Propos recueillis par Émilie Pourbaix
Florence Servan-Schreiber est journaliste, conférencière et formatrice. Elle anime des «Ateliers d’inspiration au bonheur » pour permettre à chacun d’introduire les enseignements de la psychologie positive dans sa propre vie.
TROIS CLÉS POUR : Vivre dans la gratitude
Exprimer sa gratitude est une « métastratégie » pour être heureux
1. Décider. La gratitude a l’avantage d’être un sentiment que l’on peut choisir d’éprouver. Au vu de ses avantages, cela mérite d’être essayé. On peut un beau matin décider de s’y mettre. À force de s’y essayer, comme lorsqu’on apprend une langue étrangère, elle finit un jour par se pratiquer sans effort.

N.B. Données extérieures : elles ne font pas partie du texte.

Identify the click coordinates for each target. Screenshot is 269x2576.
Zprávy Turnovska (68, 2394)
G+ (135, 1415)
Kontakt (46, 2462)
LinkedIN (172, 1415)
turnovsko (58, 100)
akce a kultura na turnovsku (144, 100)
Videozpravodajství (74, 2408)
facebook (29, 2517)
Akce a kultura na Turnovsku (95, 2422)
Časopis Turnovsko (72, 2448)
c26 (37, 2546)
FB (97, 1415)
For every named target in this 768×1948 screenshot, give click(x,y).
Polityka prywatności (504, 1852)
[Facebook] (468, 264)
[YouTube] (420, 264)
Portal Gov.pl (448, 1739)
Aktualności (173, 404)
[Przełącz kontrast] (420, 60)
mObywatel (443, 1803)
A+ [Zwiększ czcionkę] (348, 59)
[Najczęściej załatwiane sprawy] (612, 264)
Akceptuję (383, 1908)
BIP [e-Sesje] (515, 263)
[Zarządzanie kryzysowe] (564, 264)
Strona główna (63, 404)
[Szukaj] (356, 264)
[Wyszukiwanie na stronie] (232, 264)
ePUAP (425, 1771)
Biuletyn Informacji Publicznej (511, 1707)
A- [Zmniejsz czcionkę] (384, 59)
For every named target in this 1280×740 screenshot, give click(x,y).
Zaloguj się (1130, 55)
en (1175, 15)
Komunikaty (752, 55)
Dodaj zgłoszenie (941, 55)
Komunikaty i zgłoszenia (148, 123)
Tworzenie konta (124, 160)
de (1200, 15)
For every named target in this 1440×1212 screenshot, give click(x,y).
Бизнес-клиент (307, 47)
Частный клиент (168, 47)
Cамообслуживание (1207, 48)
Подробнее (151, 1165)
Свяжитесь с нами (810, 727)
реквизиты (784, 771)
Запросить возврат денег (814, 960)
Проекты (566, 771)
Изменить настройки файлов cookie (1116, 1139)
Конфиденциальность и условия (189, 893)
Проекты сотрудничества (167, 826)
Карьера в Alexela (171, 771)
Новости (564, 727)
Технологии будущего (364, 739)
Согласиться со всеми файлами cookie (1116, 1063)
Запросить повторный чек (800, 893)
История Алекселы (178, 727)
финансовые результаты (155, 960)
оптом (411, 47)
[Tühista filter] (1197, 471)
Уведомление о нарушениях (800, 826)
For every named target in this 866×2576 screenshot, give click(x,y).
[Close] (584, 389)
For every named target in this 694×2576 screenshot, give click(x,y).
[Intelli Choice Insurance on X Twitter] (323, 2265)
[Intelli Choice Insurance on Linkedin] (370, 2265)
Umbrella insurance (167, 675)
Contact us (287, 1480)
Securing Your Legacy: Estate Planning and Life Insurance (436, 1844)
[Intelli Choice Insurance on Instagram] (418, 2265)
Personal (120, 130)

2. Inverser la vapeur. Éprouver de la gratitude envers quelqu’un nous préserve d’éprouver de la déception à l’égard de cette personne. Lorsque les reproches envers l’autre commencent à s’empiler, on marque une pause, on respire et on liste ce pour quoi on lui est reconnaissant. Si quelqu’un vous brise le cœur, concentrez-vous, au plus profond de la tristesse, sur la puissance de l’amour qu’il vous a permis de vivre. L’amertume se dégonfle.
3. Écrire. Il y a beaucoup de choses dans nos vies, petites ou grandes, qui nous procurent des satisfactions. Repensez aux événements qui se sont écoulés au cours de la dernière semaine et notez-en cinq pour lesquels vous ressentez de la gratitude ou de la reconnaissance. Et là on remplit trois à cinq lignes dans son cahier. Pour ceux qui aiment écrire ou que les quelques minutes nécessaires à cette pratique ne rebutent pas, c’est un excellent moyen de recenser le bon. Ma recommandation est de rendre le geste simple. Pas d’ordinateur à allumer ni de document à enregistrer. Le journal n’a pas besoin d’être régulier. Ne pas hésiter à varier les pratiques : se promener dans ses étagères pour se remémorer, en regardant ses objets, pourquoi on a aimé un livre, un lieu, une personne, fait tout à fait l’affaire.
TÉMOIGNAGE : « Un recueil de bons souvenirs »
Florence Servan-Schreiber note les meilleurs moments de sa vie dans un carnet, devenu son coffre aux trésors.
J’ai sur ma table de nuit mon « carnet de kifs ». C’est le nom que je lui ai donné. Ainsi, l’intention est claire. Je m’en empare quand j’en ai envie, quand je me souviens que je dormirai mieux en y consacrant quelques instants, quand je suis contrariée, quand j’ai vécu quelque chose d’extraordinaire, quand je me prépare pour un défi, quand je ne l’ai pas touché depuis longtemps, parfois quand je suis triste, d’autres fois juste comme ça. J’en fais un usage très aléatoire. Je n’y fais pas de phrases, juste des listes. Les lignes sont courtes, pas de superflu. Parfois je le relis. Il m’accompagne depuis quatre ans. J’ai peu de mémoire et le parcourir m’offre de revivre mon meilleur du mieux. Un recueil de bons souvenirs, d’instants uniques, une chronologie positive. Il n’y a pas un seul grincement dans ce carnet. C’est ce que j’aime chez lui. Et comme je n’en aurai pas de sauvegarde si je le perds, je ne l’emporte pas en voyage. Il habite près de mon oreiller principal. C’est sa place. Lorsque je serai une vieille dame, je le relirai goulûment. Je pense que ce que j’y trouverai m’attendrira et me consternera parfois. Je me réjouis d’avance d’avoir accès à ce baromètre des belles choses qui jonchent ma seconde moitié de vie.